#### Exercise goal
Copy the rows below word for word, with nothing changed, added or left out.

#### Recorded data

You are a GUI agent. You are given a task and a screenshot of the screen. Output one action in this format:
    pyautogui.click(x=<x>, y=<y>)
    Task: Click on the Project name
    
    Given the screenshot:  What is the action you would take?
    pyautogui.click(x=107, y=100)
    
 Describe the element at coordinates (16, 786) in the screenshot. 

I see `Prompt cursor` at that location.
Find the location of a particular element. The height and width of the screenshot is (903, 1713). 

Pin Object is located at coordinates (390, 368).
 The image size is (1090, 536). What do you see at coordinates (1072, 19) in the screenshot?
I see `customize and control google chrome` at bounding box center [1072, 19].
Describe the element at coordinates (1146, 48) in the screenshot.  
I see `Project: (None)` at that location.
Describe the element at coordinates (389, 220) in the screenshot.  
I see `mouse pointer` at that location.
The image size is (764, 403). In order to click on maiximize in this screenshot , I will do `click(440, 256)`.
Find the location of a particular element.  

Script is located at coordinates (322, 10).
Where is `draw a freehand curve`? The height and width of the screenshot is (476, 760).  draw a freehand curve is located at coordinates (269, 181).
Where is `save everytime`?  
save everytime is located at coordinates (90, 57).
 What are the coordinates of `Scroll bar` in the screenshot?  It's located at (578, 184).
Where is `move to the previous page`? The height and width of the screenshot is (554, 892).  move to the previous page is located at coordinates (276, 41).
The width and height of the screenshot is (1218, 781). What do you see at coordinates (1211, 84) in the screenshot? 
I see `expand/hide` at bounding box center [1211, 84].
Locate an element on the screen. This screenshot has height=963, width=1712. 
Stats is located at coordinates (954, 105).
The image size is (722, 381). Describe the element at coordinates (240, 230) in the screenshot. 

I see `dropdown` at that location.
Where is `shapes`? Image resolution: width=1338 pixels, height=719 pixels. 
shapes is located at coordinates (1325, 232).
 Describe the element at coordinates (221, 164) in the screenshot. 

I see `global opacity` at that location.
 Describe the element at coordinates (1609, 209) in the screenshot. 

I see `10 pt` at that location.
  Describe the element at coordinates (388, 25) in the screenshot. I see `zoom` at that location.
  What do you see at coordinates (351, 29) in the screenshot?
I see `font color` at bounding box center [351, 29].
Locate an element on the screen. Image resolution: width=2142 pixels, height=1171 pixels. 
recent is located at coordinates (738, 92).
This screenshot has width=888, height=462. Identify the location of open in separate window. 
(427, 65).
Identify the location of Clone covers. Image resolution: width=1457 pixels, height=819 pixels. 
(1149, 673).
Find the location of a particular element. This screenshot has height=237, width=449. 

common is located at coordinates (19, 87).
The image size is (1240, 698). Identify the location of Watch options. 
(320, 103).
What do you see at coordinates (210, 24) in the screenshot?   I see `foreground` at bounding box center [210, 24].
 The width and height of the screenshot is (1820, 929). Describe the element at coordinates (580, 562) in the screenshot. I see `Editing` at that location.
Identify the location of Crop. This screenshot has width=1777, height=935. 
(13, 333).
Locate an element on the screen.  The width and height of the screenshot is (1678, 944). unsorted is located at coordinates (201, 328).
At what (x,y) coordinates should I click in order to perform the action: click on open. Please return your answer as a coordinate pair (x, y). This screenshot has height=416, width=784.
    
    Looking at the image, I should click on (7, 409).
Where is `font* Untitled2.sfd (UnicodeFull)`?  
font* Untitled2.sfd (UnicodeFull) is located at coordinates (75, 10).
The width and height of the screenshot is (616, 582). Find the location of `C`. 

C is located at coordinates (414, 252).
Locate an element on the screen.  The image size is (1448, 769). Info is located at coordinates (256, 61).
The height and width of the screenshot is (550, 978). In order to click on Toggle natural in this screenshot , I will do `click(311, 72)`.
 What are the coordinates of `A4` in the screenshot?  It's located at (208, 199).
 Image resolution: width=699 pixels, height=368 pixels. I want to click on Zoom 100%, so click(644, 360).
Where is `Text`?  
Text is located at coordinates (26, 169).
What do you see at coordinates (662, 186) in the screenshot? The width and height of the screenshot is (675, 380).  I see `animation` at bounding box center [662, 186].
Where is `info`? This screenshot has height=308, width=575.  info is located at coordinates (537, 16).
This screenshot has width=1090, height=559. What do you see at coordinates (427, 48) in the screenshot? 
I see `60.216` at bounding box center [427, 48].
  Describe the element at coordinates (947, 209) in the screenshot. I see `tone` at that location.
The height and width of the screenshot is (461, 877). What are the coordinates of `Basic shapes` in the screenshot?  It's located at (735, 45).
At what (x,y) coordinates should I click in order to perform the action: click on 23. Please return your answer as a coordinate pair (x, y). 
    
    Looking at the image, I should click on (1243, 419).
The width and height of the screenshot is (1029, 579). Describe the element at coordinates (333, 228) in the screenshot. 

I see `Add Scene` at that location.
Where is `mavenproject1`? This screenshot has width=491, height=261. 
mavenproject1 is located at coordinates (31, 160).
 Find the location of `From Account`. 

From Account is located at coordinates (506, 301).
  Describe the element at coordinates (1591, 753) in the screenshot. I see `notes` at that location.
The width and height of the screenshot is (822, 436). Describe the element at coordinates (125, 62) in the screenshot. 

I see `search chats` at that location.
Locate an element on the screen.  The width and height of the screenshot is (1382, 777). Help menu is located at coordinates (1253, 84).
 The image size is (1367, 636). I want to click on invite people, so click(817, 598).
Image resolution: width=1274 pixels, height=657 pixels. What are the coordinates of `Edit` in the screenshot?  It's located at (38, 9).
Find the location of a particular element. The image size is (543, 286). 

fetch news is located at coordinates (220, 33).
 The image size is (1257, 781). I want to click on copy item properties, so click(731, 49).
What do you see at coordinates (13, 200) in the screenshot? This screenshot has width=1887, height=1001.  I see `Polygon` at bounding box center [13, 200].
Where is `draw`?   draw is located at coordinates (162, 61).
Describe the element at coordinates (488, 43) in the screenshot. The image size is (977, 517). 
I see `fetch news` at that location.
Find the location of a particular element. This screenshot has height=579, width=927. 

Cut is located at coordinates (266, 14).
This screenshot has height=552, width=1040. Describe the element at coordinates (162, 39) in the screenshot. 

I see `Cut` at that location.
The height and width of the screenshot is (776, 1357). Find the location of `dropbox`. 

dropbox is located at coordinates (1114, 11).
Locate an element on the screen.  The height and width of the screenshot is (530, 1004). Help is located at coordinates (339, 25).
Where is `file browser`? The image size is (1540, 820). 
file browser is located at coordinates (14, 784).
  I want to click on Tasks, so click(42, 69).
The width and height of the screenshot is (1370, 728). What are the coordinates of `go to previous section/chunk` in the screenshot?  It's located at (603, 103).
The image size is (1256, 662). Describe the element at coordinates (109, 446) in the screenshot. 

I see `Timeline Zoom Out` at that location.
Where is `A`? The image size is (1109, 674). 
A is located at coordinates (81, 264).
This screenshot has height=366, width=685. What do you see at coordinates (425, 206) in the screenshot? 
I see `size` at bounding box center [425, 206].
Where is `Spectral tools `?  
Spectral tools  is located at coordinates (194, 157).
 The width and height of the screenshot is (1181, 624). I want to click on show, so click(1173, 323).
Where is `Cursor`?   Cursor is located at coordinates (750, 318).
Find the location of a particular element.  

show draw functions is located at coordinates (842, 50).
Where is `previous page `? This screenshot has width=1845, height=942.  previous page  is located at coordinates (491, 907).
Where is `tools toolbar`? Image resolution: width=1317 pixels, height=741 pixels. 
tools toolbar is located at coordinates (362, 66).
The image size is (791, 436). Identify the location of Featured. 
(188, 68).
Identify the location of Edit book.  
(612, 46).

#### Task result
You are a GUI agent. You are given a task and a screenshot of the screen. Output one action in this format:
    pyautogui.click(x=<x>, y=<y>)
    Task: Click on the Project name
    
    Given the screenshot:  What is the action you would take?
    pyautogui.click(x=107, y=100)
    
 Describe the element at coordinates (16, 786) in the screenshot. 

I see `Prompt cursor` at that location.
Find the location of a particular element. The height and width of the screenshot is (903, 1713). 

Pin Object is located at coordinates (390, 368).
 The image size is (1090, 536). What do you see at coordinates (1072, 19) in the screenshot?
I see `customize and control google chrome` at bounding box center [1072, 19].
Describe the element at coordinates (1146, 48) in the screenshot.  
I see `Project: (None)` at that location.
Describe the element at coordinates (389, 220) in the screenshot.  
I see `mouse pointer` at that location.
The image size is (764, 403). In order to click on maiximize in this screenshot , I will do `click(440, 256)`.
Find the location of a particular element.  

Script is located at coordinates (322, 10).
Where is `draw a freehand curve`? The height and width of the screenshot is (476, 760).  draw a freehand curve is located at coordinates (269, 181).
Where is `save everytime`?  
save everytime is located at coordinates (90, 57).
 What are the coordinates of `Scroll bar` in the screenshot?  It's located at (578, 184).
Where is `move to the previous page`? The height and width of the screenshot is (554, 892).  move to the previous page is located at coordinates (276, 41).
The width and height of the screenshot is (1218, 781). What do you see at coordinates (1211, 84) in the screenshot? 
I see `expand/hide` at bounding box center [1211, 84].
Locate an element on the screen. This screenshot has height=963, width=1712. 
Stats is located at coordinates (954, 105).
The image size is (722, 381). Describe the element at coordinates (240, 230) in the screenshot. 

I see `dropdown` at that location.
Where is `shapes`? Image resolution: width=1338 pixels, height=719 pixels. 
shapes is located at coordinates (1325, 232).
 Describe the element at coordinates (221, 164) in the screenshot. 

I see `global opacity` at that location.
 Describe the element at coordinates (1609, 209) in the screenshot. 

I see `10 pt` at that location.
  Describe the element at coordinates (388, 25) in the screenshot. I see `zoom` at that location.
  What do you see at coordinates (351, 29) in the screenshot?
I see `font color` at bounding box center [351, 29].
Locate an element on the screen. Image resolution: width=2142 pixels, height=1171 pixels. 
recent is located at coordinates (738, 92).
This screenshot has width=888, height=462. Identify the location of open in separate window. 
(427, 65).
Identify the location of Clone covers. Image resolution: width=1457 pixels, height=819 pixels. 
(1149, 673).
Find the location of a particular element. This screenshot has height=237, width=449. 

common is located at coordinates (19, 87).
The image size is (1240, 698). Identify the location of Watch options. 
(320, 103).
What do you see at coordinates (210, 24) in the screenshot?   I see `foreground` at bounding box center [210, 24].
 The width and height of the screenshot is (1820, 929). Describe the element at coordinates (580, 562) in the screenshot. I see `Editing` at that location.
Identify the location of Crop. This screenshot has width=1777, height=935. 
(13, 333).
Locate an element on the screen.  The width and height of the screenshot is (1678, 944). unsorted is located at coordinates (201, 328).
At what (x,y) coordinates should I click in order to perform the action: click on open. Please return your answer as a coordinate pair (x, y). This screenshot has height=416, width=784.
    
    Looking at the image, I should click on (7, 409).
Where is `font* Untitled2.sfd (UnicodeFull)`?  
font* Untitled2.sfd (UnicodeFull) is located at coordinates (75, 10).
The width and height of the screenshot is (616, 582). Find the location of `C`. 

C is located at coordinates (414, 252).
Locate an element on the screen.  The image size is (1448, 769). Info is located at coordinates (256, 61).
The height and width of the screenshot is (550, 978). In order to click on Toggle natural in this screenshot , I will do `click(311, 72)`.
 What are the coordinates of `A4` in the screenshot?  It's located at (208, 199).
 Image resolution: width=699 pixels, height=368 pixels. I want to click on Zoom 100%, so click(644, 360).
Where is `Text`?  
Text is located at coordinates (26, 169).
What do you see at coordinates (662, 186) in the screenshot? The width and height of the screenshot is (675, 380).  I see `animation` at bounding box center [662, 186].
Where is `info`? This screenshot has height=308, width=575.  info is located at coordinates (537, 16).
This screenshot has width=1090, height=559. What do you see at coordinates (427, 48) in the screenshot? 
I see `60.216` at bounding box center [427, 48].
  Describe the element at coordinates (947, 209) in the screenshot. I see `tone` at that location.
The height and width of the screenshot is (461, 877). What are the coordinates of `Basic shapes` in the screenshot?  It's located at (735, 45).
At what (x,y) coordinates should I click in order to perform the action: click on 23. Please return your answer as a coordinate pair (x, y). 
    
    Looking at the image, I should click on (1243, 419).
The width and height of the screenshot is (1029, 579). Describe the element at coordinates (333, 228) in the screenshot. 

I see `Add Scene` at that location.
Where is `mavenproject1`? This screenshot has width=491, height=261. 
mavenproject1 is located at coordinates (31, 160).
 Find the location of `From Account`. 

From Account is located at coordinates (506, 301).
  Describe the element at coordinates (1591, 753) in the screenshot. I see `notes` at that location.
The width and height of the screenshot is (822, 436). Describe the element at coordinates (125, 62) in the screenshot. 

I see `search chats` at that location.
Locate an element on the screen.  The width and height of the screenshot is (1382, 777). Help menu is located at coordinates (1253, 84).
 The image size is (1367, 636). I want to click on invite people, so click(817, 598).
Image resolution: width=1274 pixels, height=657 pixels. What are the coordinates of `Edit` in the screenshot?  It's located at (38, 9).
Find the location of a particular element. The image size is (543, 286). 

fetch news is located at coordinates (220, 33).
 The image size is (1257, 781). I want to click on copy item properties, so click(731, 49).
What do you see at coordinates (13, 200) in the screenshot? This screenshot has width=1887, height=1001.  I see `Polygon` at bounding box center [13, 200].
Where is `draw`?   draw is located at coordinates (162, 61).
Describe the element at coordinates (488, 43) in the screenshot. The image size is (977, 517). 
I see `fetch news` at that location.
Find the location of a particular element. This screenshot has height=579, width=927. 

Cut is located at coordinates (266, 14).
This screenshot has height=552, width=1040. Describe the element at coordinates (162, 39) in the screenshot. 

I see `Cut` at that location.
The height and width of the screenshot is (776, 1357). Find the location of `dropbox`. 

dropbox is located at coordinates (1114, 11).
Locate an element on the screen.  The height and width of the screenshot is (530, 1004). Help is located at coordinates (339, 25).
Where is `file browser`? The image size is (1540, 820). 
file browser is located at coordinates (14, 784).
  I want to click on Tasks, so click(42, 69).
The width and height of the screenshot is (1370, 728). What are the coordinates of `go to previous section/chunk` in the screenshot?  It's located at (603, 103).
The image size is (1256, 662). Describe the element at coordinates (109, 446) in the screenshot. 

I see `Timeline Zoom Out` at that location.
Where is `A`? The image size is (1109, 674). 
A is located at coordinates (81, 264).
This screenshot has height=366, width=685. What do you see at coordinates (425, 206) in the screenshot? 
I see `size` at bounding box center [425, 206].
Where is `Spectral tools `?  
Spectral tools  is located at coordinates (194, 157).
 The width and height of the screenshot is (1181, 624). I want to click on show, so click(1173, 323).
Where is `Cursor`?   Cursor is located at coordinates (750, 318).
Find the location of a particular element.  

show draw functions is located at coordinates (842, 50).
Where is `previous page `? This screenshot has width=1845, height=942.  previous page  is located at coordinates (491, 907).
Where is `tools toolbar`? Image resolution: width=1317 pixels, height=741 pixels. 
tools toolbar is located at coordinates (362, 66).
The image size is (791, 436). Identify the location of Featured. 
(188, 68).
Identify the location of Edit book.  
(612, 46).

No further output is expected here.